佐藤千亜妃インタビュー「“声にならない声”のような形にしづらいものをすくい上げることができたら」

特集・インタビュー
2021年09月22日

◆また話は戻りますが、制作中、最も生みの苦しみを感じた曲はありましたか?

1曲目の「Who Am I」は、一番きつい時期に作っていた曲で、“自分は何者なんだろう”という問いがそのまま楽曲になったんです。昨年5月ぐらいに『テラスハウス』に出ていた木村花さんが亡くなってしまって、ステイホーム期間というのもあり、精神的にいろんなものを受け取ってしまったんです。昨年から今年にかけてみんなうっ憤が溜まっているのか、ネット上がどんどん過激になっていて、炎上とかアンチとかが増えているなと感じている中であのような事件が起きてしまって。ある種自分も毎週番組を楽しみに見ていた人間だったので、見るという行為自体、ちょっと加担しちゃってたのかな? って12週間ぼうぜんとしてしまったんです。木村さんの苦しみがどこからどこまで全部か分からないですけど、ネットだけじゃなく、テレビに出て見世物みたいになっていることもストレスになっていたのかな? って思うと、自分も正義のヒーローとは言えないんじゃないかなって。正義にも悪にも成り切れない自分について考えている中でこの歌詞が出てきたんですよね。

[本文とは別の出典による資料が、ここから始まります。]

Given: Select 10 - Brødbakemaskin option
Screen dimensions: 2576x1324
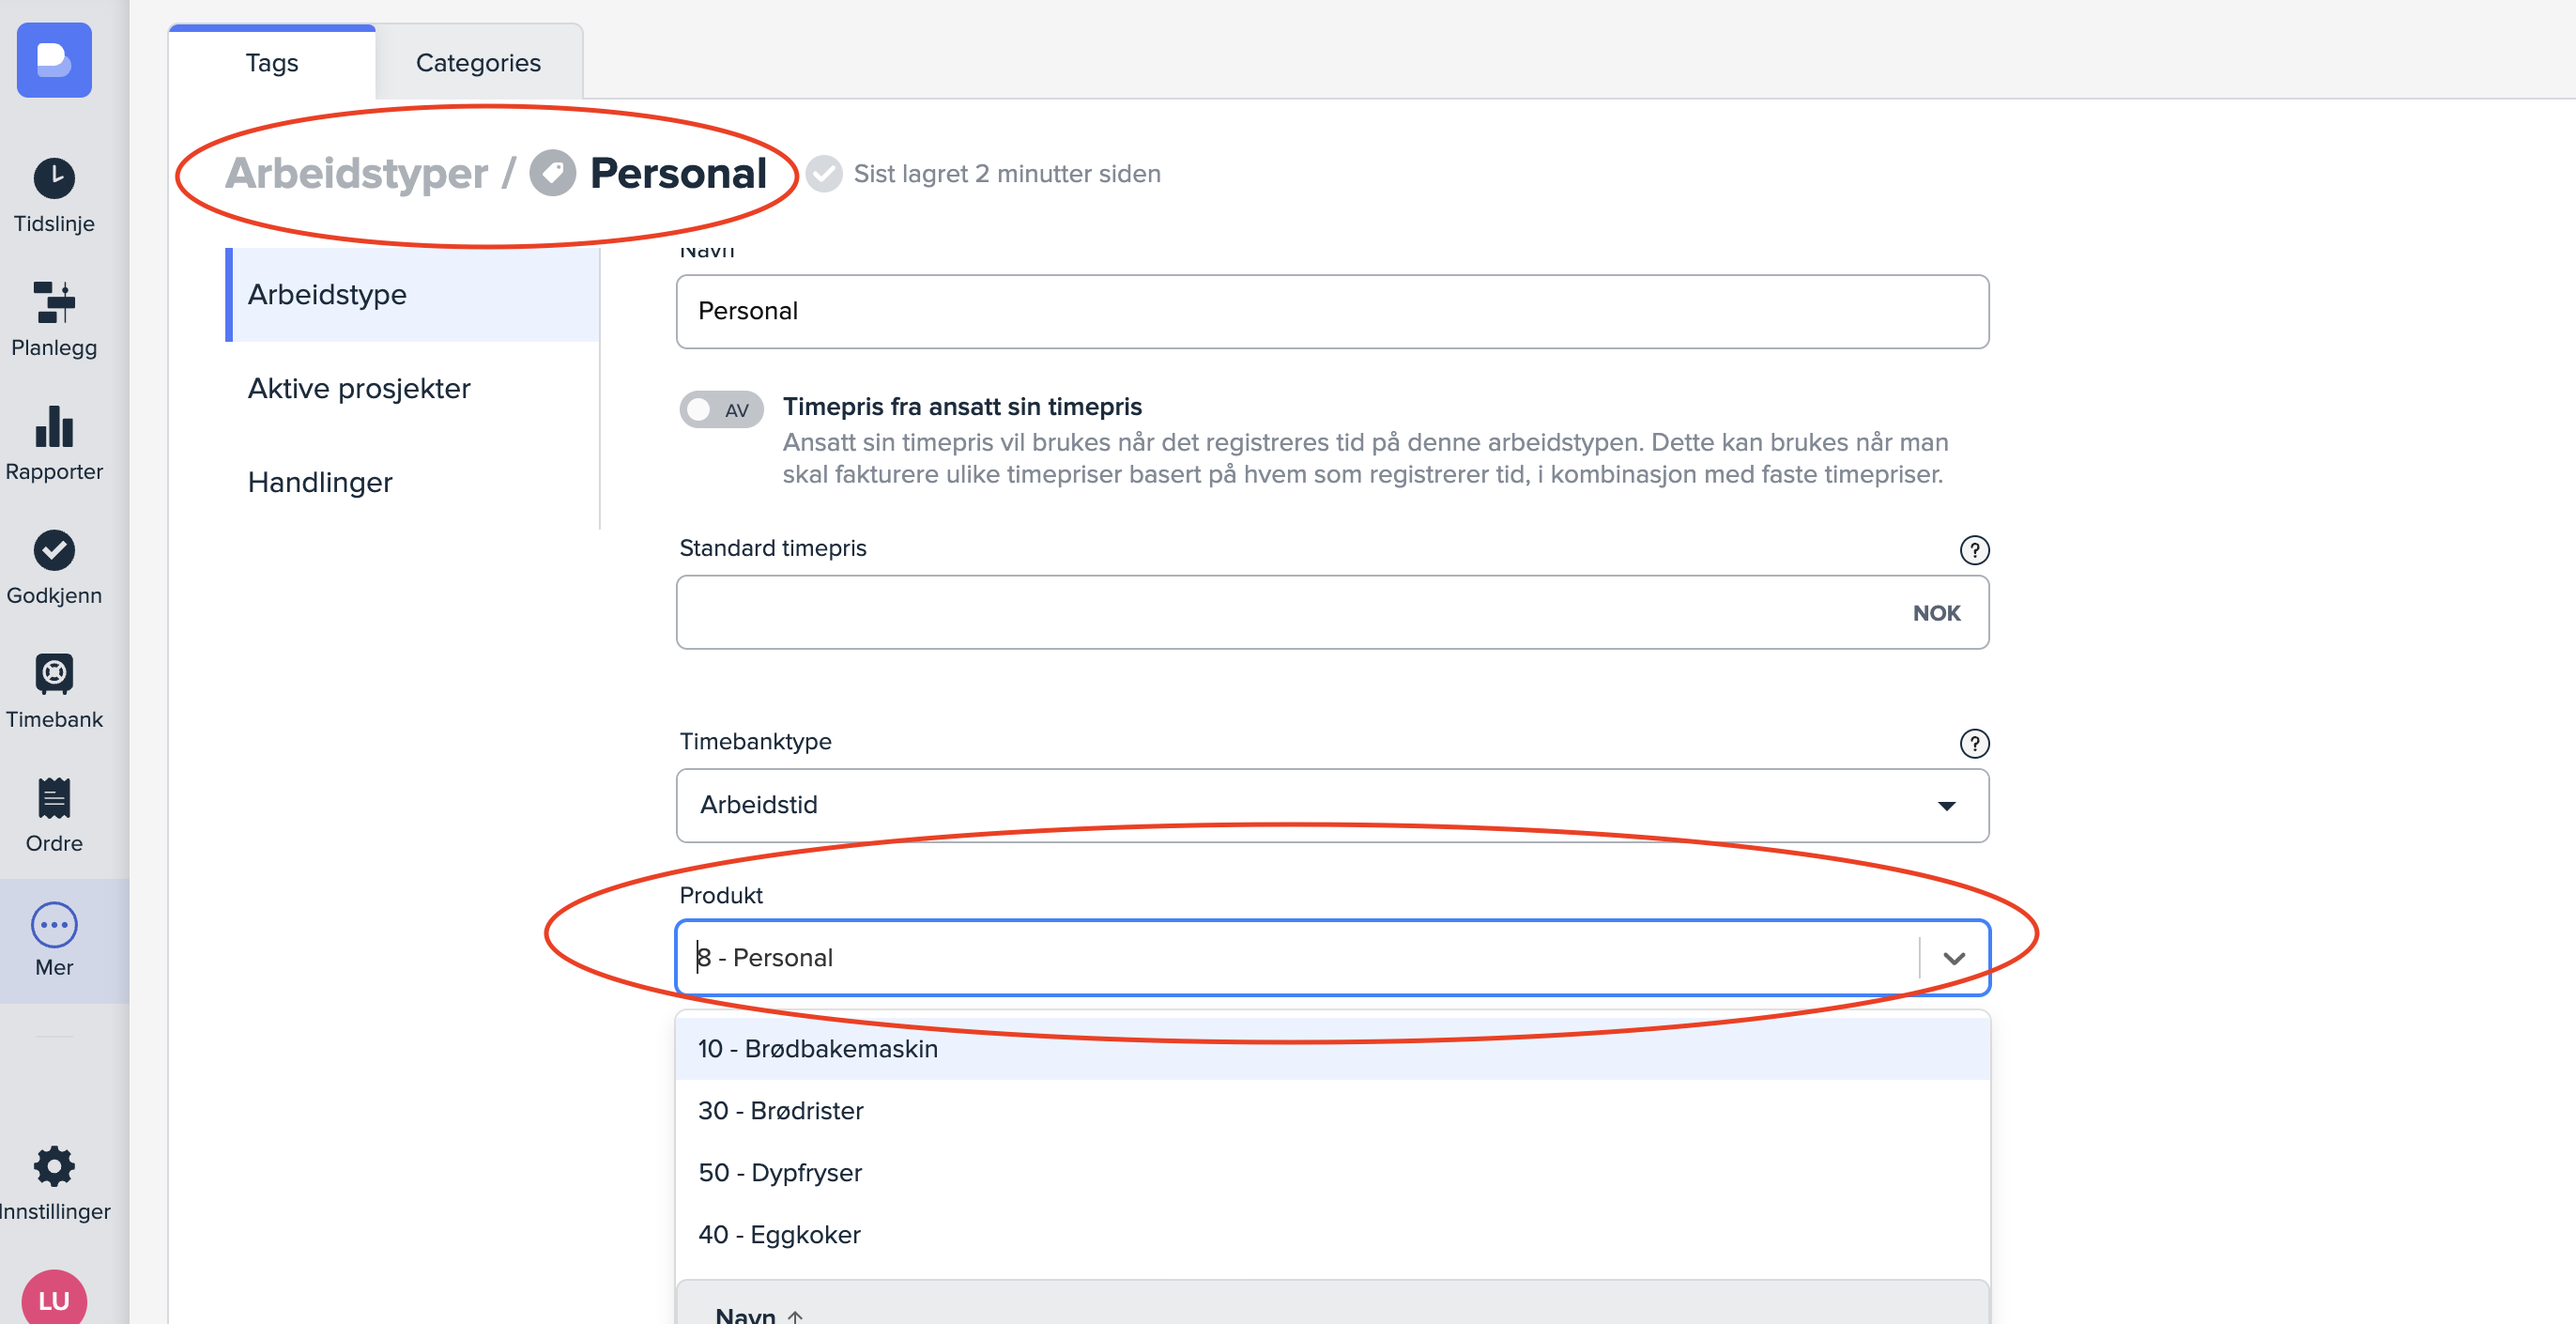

◆正義と悪の区別ってすごく難しいですよね。自分にとっては正義でも相手にとっては悪であったり、またその逆もしかりで。

線引きがすごく難しいものではありますよね。ネット上でアンチみたいに書いている人も、実は何かに傷ついていて、そうしないと立っていられない精神状況なんだろうなとか思うと、そこを否定して生まれるものって何もないのかなって思うんです。アンチって人の命に関わっていることなので、当然わだかまりはあるし、悪いことはしているんですけど、だからこそ「おまえがダメなんだよ」じゃなくて「あなたは誰ですか?」と問うことで考え直すきっかけみたいなものができたらいいなと。どんな場所でもある一定の思いやりを等しく持っていられたらいいのになって思いますね。